16. We heard a little boy in the corner whispering the truth, afraid as yet to utter it too boldly. not the only truth that has appeared first in a whisper. Yet as truth is great and shall prevail, it was but fit that we all finally determined upon o-p-a-q-u-e; and so we did ; and we all uttered those letters from all corners of the room with the more perfect confidence as they grew, by each repetition, more familiar to our minds.
17. A young student in a pinafore, eight years old and short for his age, square and solid, who had been sitting on the front row, nearly opposite the teacher, was upon his legs. He had advanced one or two steps on the floor holding out his hand; he had thought of another quality, and waited to catch Mr. Speaker's eye. But our eyes wandered among the outstretched hands, and other lips cried, “ It is malleable”; so malleable was written on the board.
18. It was not the word that still lurked in the mind of Master Square, who in a solid mood kept his position in advance, ready to put forth his suggestion at the earliest opportunity. What malleable meant, was the question over which we were now called upon to ham
mer, but we soon beat the answer out among ourselves; and then we spelt the word, and malleability * into the bargain.
19. Master Square uplifted his hand the moment we had finished; but there rose other hands again, and the young philosopher, biding his time in sturdy silence, listened through the discussion raised as to whether or not copper might be called odorous. This debate over, Square was again ready; but an eager little fellow cried that copper is tenacious, upon which there was a new quality submitted to our notice, which we must discuss, explain, and of which the name had to be spelt.
20. But Master Square's idea had not yet been forestalled, and he, like copper, ranked tenacity among his qualities. At length he caught Mr. Chairman's eye, and said with a small voice, “ Please, sir, I know a quality." — “And what is that?” the teacher asked. Little Square replied, as he resumed his seat, “It's INORGANIC.”

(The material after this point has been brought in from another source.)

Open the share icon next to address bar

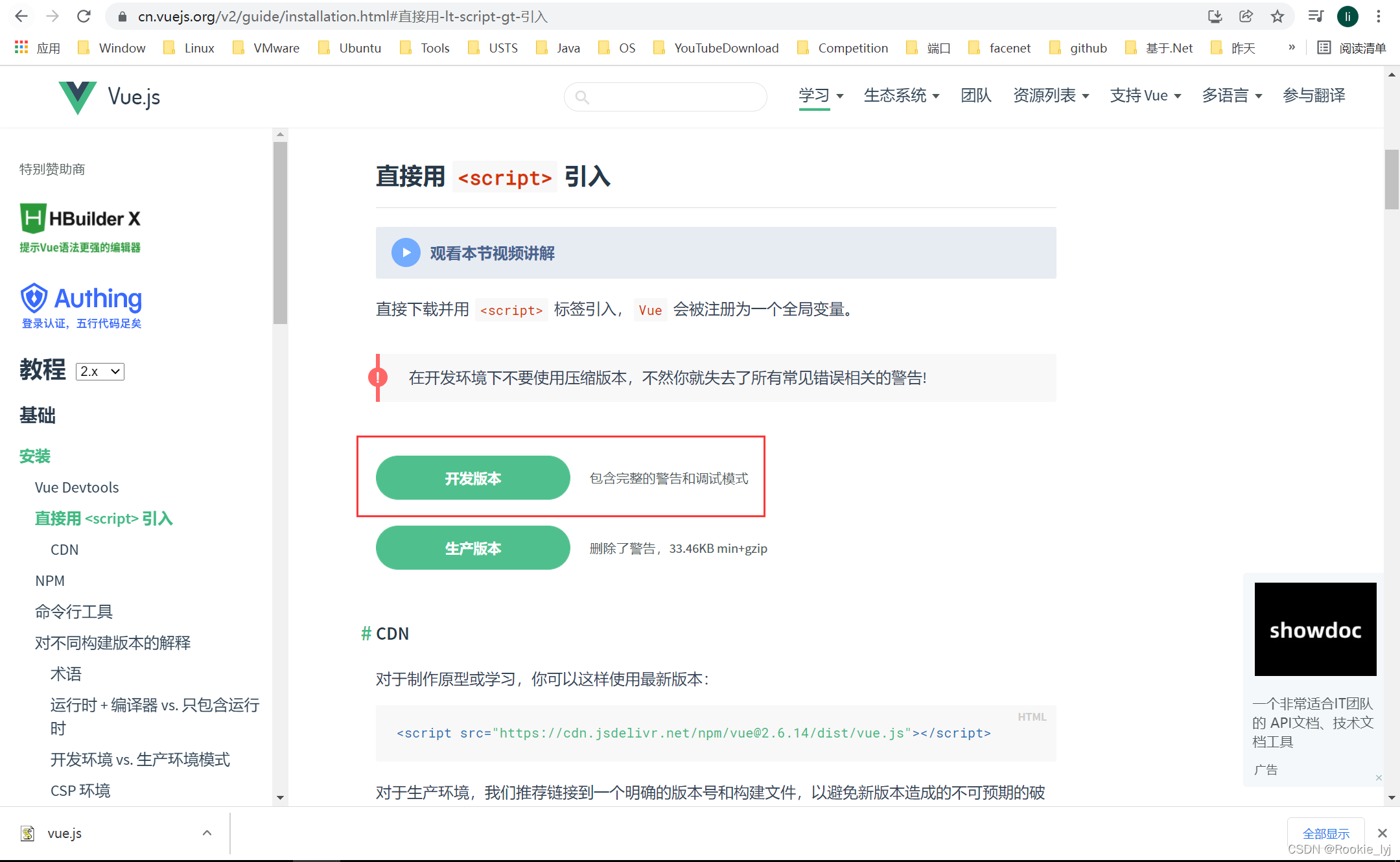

21. Here was a bombshell of a word thrown among us by this little fellow, but we did not flinch. Inorganic of course meant “ got no organs,” and we all knew what an organ was, and what a function was, and what were the grand marks of distinction between living and dead matter, and between animal and vegetable life. So we went on, with a little information about mining, and display of copper ore; a talk about pyrites, and such matters. Three quarters of an hour had slipped away.
* The Latin word for hammer is malleus, and from this our English words mall, malleable, malleability are derived; hence the significance of the author's use of the word hammer. The study of etymology, or the derivation of words, cannot be too strongly urged on those who would use language with strict accuracy.